Since March, federal prosecutors have referred to “nihilistic, violent extremism” in multiple press releases. The Justice Department called online pornography network 764 a “nihilistic, violent extremist network” in April when it announced the arrest of two men accused of targeting children.
“The accelerating goals of the 764 network include social unrest and the collapse of the current world order, including the U.S. Government,” the Justice Department said.

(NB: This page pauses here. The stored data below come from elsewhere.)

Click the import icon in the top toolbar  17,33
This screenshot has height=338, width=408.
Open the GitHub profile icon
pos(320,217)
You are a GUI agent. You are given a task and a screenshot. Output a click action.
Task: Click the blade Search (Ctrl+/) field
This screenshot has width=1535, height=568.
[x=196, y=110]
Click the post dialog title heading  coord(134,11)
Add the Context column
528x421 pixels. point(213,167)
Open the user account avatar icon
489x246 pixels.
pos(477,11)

Weeks later, the FBI used the term for a 14-year-old Oregon boy accused of planning explosives and carrying out a mass shooting at a mall in Kelso, Washington. The agency alleged that the teenager “shared nihilistic, violent extremist ideology and plans in online chats.”
KPTV Fox 12 reported that police said the teen shared the plans in an online chat affiliated with the 764 network, which he joined after being bullied.
Experts Emphasize the Complexity of Extremism
Former FBI Director Christopher Wray said in 2020 that some violent extremists have “a salad bar of ideologies,” “a little bit of this, a little bit of that, and their real concern is violence.”
He cited a Minneapolis case from 2022 in which two men affiliated with Boogaloo Bois were accused of providing material support to Hamas.
In the United Kingdom, law enforcement uses the phrase “compound violent extremism” to describe extremists with multiple, mixed or unclear ideologies.
Experts say the NVE label is valuable, but caution against overuse.
Oren Segal, an extremism expert at the Anti-Defamation League (ADL), told Al Jazeera that the term covers incidents where suspects are motivated by a desire to create chaos: “They are described as quite nihilistic.”
The ADL highlighted that the shooters in Evergreen (Colorado), Antioch (Tennessee), and Madison (Wisconsinwere) were active in online communities glorifying mass shootings.
“NVE represents a convergence threat that is part sadistic subculture, part extremist acceleration, and part organized cyberstalking; its strength comes from its agility and absence of limiting ideology,” Marc-Andre Argentino, an independent extremism researcher, wrote in April.
He added that nihilistic violent extremists were sharing “bite-sized” methods of attack on knives, vehicles or online crimes.
“The guiding principle is to flood the system with low-cost, high-chaos events, school shootings, viral clips of animal cruelty, attack campaigns, so that authorities spend resources faster than extremists can make the effort,” he added.
Warnings from Experts
Experts warned that overuse of the term NVE could obscure where threats come from: “If everything is lumped together as nihilistic violent extremism, this (a) harms those who try to understand where threats come from.”
The label can be misapplied as a generic term, obscuring or excusing other ideological influences, including white supremacy.
An example of this is the July 4, 2022 mass shooting in Highland Park, Illinois. FBI affidavits revealed that the attacker wanted to “wake people up” and was interested in online violence.